Undefined Behavior

In programming language design, it is prudent to separate the concepts of a language's semantics, and the behavior of a language's implementation. A language's semantics define the allowable set of observable behaviors (including defining what it means to be observable). A correct implementation will ensure that the actual behavior of executing a program has observable behavior that is allowable according to the language semantics. This is often referred to as the as-if rule in other languages.

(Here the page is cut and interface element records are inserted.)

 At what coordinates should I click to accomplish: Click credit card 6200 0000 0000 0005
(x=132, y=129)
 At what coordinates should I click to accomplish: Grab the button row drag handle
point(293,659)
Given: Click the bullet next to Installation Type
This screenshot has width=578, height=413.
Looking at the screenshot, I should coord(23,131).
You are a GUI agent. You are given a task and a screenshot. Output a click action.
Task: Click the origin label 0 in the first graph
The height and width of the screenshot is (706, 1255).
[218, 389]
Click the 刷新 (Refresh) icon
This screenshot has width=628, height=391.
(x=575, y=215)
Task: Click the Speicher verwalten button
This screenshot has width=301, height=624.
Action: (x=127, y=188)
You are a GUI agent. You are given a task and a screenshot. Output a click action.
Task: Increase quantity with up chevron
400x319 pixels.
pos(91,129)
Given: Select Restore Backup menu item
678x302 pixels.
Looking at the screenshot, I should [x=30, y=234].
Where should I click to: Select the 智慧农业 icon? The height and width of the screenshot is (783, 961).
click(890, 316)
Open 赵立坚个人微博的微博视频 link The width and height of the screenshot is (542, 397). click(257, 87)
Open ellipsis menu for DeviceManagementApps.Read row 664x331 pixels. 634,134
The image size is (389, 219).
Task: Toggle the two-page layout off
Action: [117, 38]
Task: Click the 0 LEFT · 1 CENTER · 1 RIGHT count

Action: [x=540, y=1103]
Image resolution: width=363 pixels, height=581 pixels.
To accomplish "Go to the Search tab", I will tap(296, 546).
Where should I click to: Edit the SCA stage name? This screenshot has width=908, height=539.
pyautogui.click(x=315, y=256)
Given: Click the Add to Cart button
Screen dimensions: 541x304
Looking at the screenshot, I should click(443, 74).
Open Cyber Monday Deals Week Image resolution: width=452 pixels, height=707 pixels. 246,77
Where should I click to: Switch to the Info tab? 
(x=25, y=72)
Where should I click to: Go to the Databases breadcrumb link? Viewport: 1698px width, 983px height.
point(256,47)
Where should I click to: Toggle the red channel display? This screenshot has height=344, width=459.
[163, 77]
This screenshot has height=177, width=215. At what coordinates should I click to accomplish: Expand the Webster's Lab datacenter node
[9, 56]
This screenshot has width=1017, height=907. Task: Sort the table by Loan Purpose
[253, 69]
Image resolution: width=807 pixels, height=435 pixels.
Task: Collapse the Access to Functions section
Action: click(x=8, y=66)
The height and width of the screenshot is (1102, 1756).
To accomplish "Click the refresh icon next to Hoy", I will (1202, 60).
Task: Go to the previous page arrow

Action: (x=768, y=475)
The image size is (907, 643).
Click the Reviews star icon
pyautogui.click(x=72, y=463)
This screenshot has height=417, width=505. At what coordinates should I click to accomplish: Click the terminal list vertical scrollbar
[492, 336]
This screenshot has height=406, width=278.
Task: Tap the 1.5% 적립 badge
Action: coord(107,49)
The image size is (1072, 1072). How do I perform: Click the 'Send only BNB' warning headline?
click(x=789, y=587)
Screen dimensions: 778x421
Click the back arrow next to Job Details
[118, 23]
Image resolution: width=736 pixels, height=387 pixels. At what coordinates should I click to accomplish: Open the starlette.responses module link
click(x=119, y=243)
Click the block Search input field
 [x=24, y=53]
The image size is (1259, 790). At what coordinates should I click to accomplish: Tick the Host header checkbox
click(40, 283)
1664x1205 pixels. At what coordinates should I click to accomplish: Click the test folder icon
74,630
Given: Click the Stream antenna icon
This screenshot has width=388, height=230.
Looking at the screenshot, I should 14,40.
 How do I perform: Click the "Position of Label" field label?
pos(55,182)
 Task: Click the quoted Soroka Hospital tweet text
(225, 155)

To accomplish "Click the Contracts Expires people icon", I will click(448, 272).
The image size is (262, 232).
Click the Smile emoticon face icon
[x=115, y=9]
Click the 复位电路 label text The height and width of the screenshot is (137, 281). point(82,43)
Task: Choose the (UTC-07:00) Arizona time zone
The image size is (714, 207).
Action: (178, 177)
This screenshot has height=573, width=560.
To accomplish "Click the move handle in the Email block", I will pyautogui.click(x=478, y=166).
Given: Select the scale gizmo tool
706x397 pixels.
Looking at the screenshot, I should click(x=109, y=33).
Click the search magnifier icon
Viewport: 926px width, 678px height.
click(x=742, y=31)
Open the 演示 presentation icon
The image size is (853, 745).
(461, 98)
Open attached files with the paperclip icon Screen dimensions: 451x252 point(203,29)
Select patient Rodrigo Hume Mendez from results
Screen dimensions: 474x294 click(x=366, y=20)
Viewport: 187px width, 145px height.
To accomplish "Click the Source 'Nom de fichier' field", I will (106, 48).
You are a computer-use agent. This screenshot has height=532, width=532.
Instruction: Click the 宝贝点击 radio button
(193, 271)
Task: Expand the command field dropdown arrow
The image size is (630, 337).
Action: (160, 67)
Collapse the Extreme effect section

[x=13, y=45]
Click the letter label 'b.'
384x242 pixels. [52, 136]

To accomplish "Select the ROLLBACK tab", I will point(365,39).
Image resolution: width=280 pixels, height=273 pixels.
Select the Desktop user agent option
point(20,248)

To illustrate the distinction, consider a statement like print(Ref(1).x). The language semantics may specify that the observable behavior of this statement is that the value 1 is printed to stdout. However, whether or not the object Ref is actually allocated may not be semantically observable (even though it may be implicitly observable by looking at memory use, number of allocations, generated code, etc.). Because of this, the implementation is allowed to replace this statement with print(1), which preserves all semantically observable behaviors.

The julia compiler leverages this rule heavily to perform speculative execution. Where the compiler can prove that a function has no side effect (e.g. because it is a purely mathmetical computation), the compiler may evaluate all or part of a function invocation during the compilation of that function's caller. The validity of this optimization is another way of thinking about which behaviors are observable.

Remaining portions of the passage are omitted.